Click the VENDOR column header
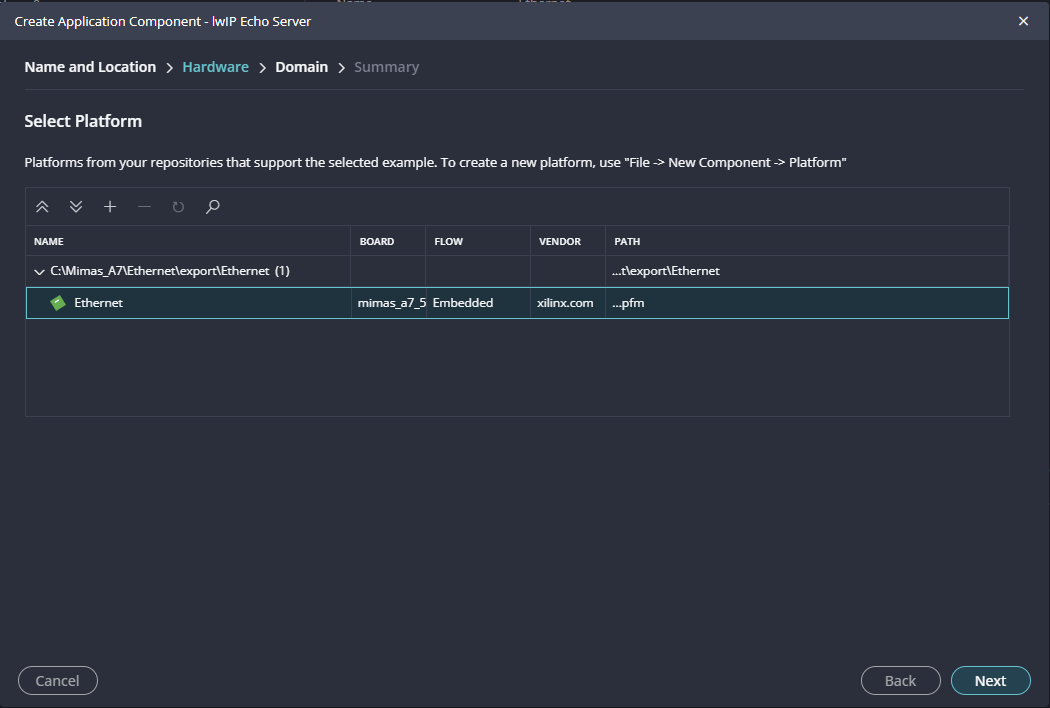The width and height of the screenshot is (1050, 708). click(559, 241)
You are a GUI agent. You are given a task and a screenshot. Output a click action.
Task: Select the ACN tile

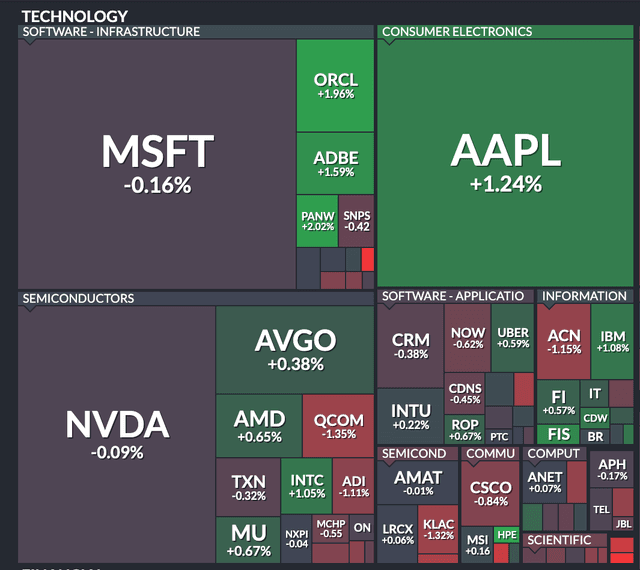563,340
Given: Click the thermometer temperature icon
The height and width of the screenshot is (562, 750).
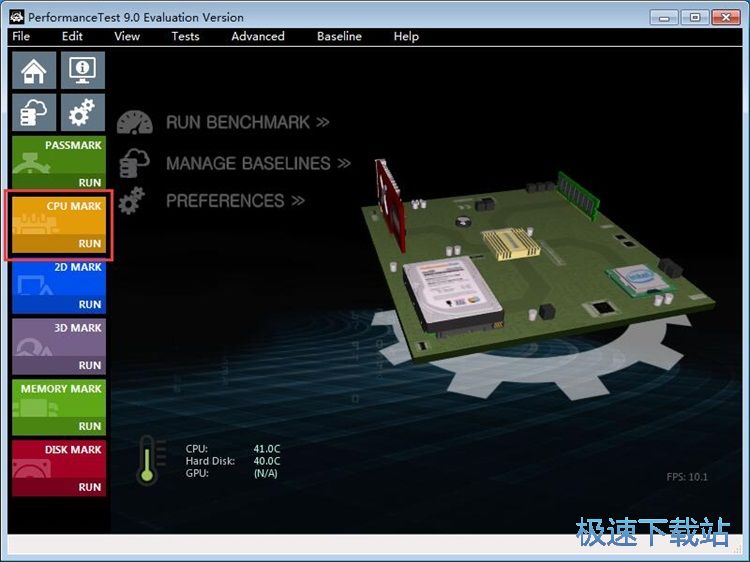Looking at the screenshot, I should [148, 460].
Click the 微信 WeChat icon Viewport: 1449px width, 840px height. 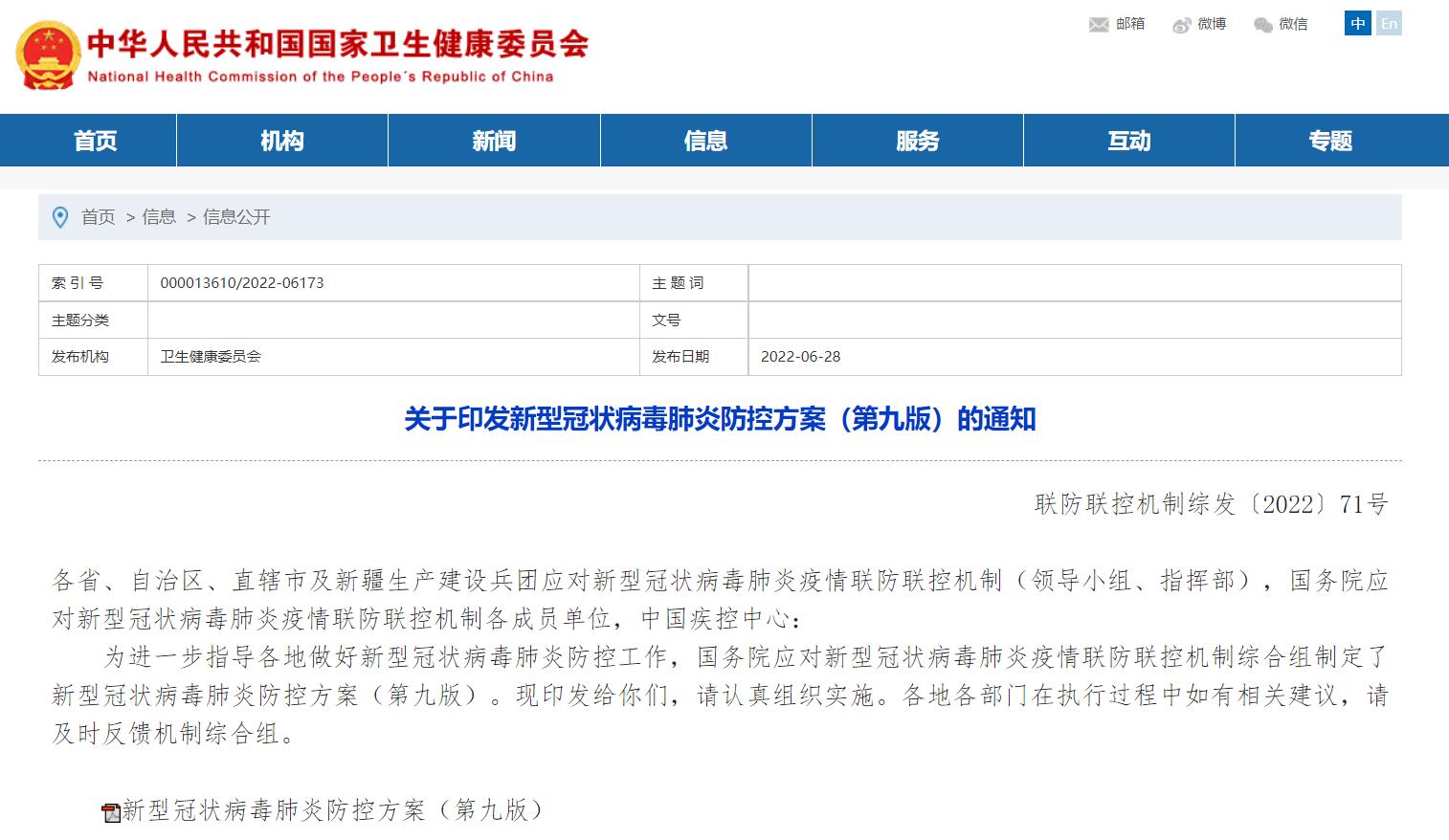tap(1263, 25)
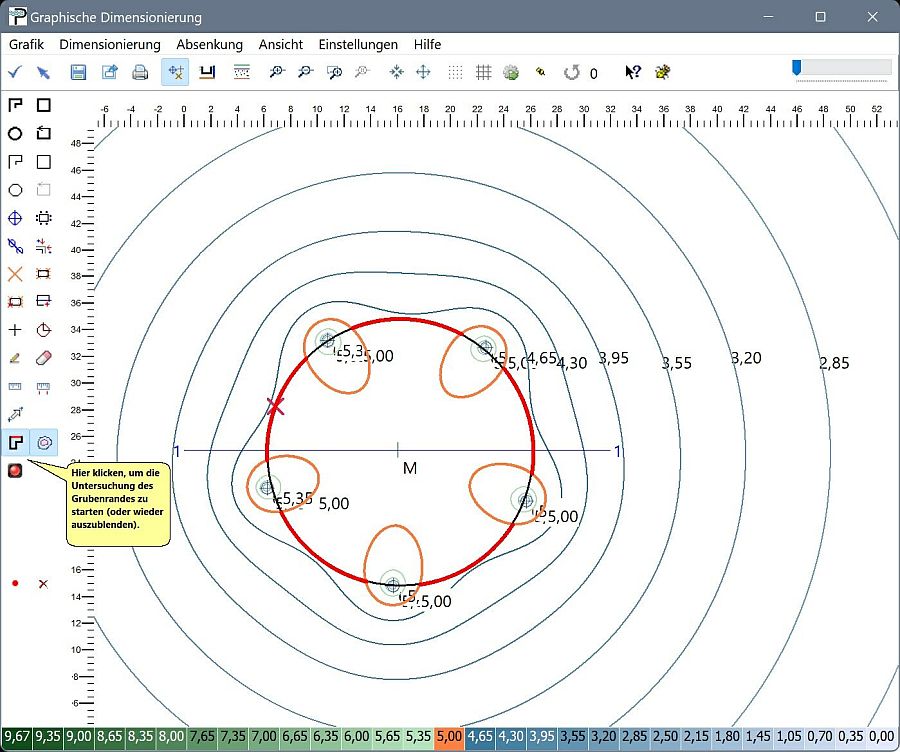Click the red record circle icon
This screenshot has height=752, width=900.
[x=15, y=470]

■ ■ ■ ■

» PROBLEM TO WORK ON
Only lines belong in the copy: transcribe those from the start of the data through the line that contains "Given: Click the thermometer temperature icon", and skip the pictures.

» PROBLEM SOLUTION
Click the VENDOR column header
The width and height of the screenshot is (1050, 708). click(559, 241)
You are a GUI agent. You are given a task and a screenshot. Output a click action.
Task: Select the ACN tile

563,340
Given: Click the thermometer temperature icon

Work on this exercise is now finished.